# Help me with these two 40 inch options?



## dhruv_b (Nov 13, 2012)

Hi.

I was looking for a 40''inch no frills LED TV for my family. After visiting Croma I have narrowed down to two options.

*1. Sony EX430 Series BRAVIA Direct for Rs 54,500

vs 

2. Samsung EH5000 for Rs 49,900*


I have to pick one and both of them seem nice. *Which one should I choose ?*


----------



## a_medico (Nov 13, 2012)

Bravia anytime.


----------



## aroraanant (Nov 20, 2012)

EX430 is not so impressive, if you want sony then choose EX650 or above model.
Apart from that Samsung EH5000 is good for the price, but the price you have mentioned here is too high.
You can easily get it for 48k or may be less, all depends on how good you are at bargaining.


----------



## Jhamit (Nov 20, 2012)

aroraanant said:


> EX430 is not so impressive, if you want sony then choose EX650 or above model.
> Apart from that Samsung EH5000 is good for the price, but the price you have mentioned here is too high.
> You can easily get it for 48k or may be less, all depends on how good you are at bargaining.



I would agree, I have checked EX430 and it has nothing special. The speakers are of 5W x 2 even with the 40" model. Whereas most of the TVs whether 32" or 40/42" have 10W x 2 speakers. I have seen EX550 and EX650 and they are better with X-Reality Engine as compared to Plain Bravia on EX430 and also better motion rate


----------



## Minion (Nov 21, 2012)

get sony EX650.


----------

Stored data
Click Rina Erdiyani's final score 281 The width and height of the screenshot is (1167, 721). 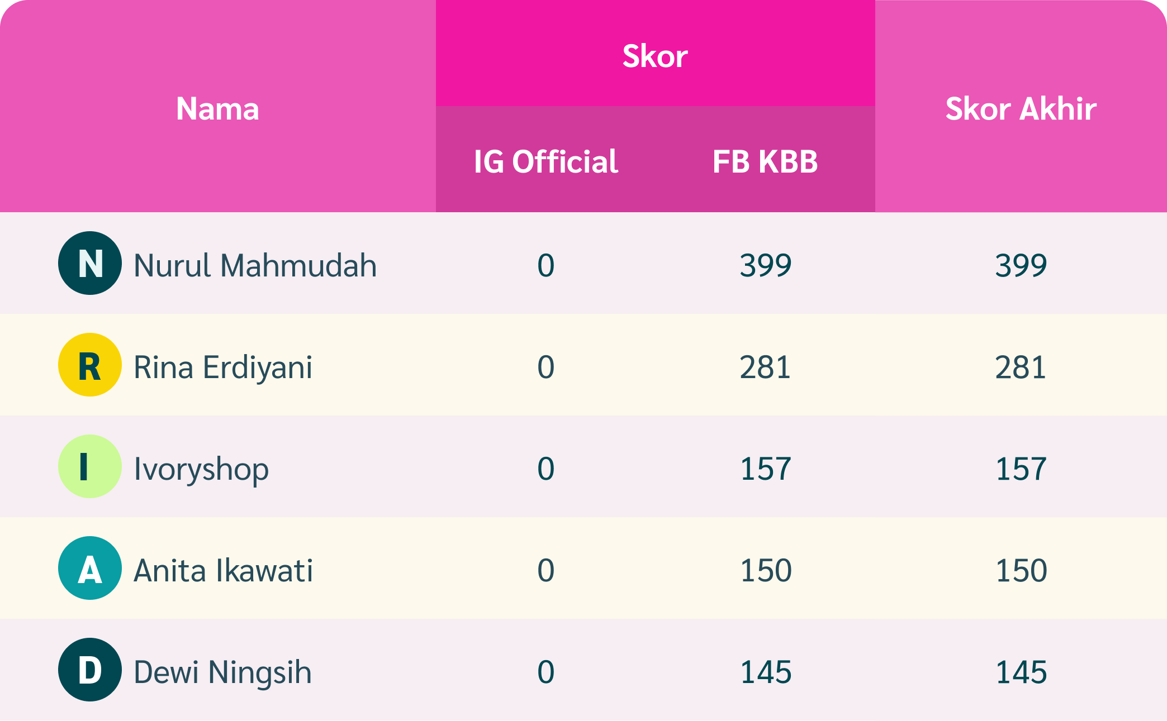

Set exercise 1
From the TV forum thread, write out the part that opens with the words containing "I would agree, I" and closes with "get sony EX650.".
Set exercise 2
Summarize the TV forum thread in two sentences.

Correct result 1
I would agree, I have checked EX430 and it has nothing special. The speakers are of 5W x 2 even with the 40" model. Whereas most of the TVs whether 32" or 40/42" have 10W x 2 speakers. I have seen EX550 and EX650 and they are better with X-Reality Engine as compared to Plain Bravia on EX430 and also better motion rate


----------



## Minion (Nov 21, 2012)

get sony EX650.

Correct result 2
A user looking for a no-frills 40-inch LED TV asks whether to choose the Sony EX430 BRAVIA at Rs 54,500 or the Samsung EH5000 at Rs 49,900. One reply favors the Bravia, but others call the EX430 unimpressive, note its 5W x 2 speakers and recommend the Sony EX650 instead, while also saying the Samsung is good for the price and can be had for 48k or less.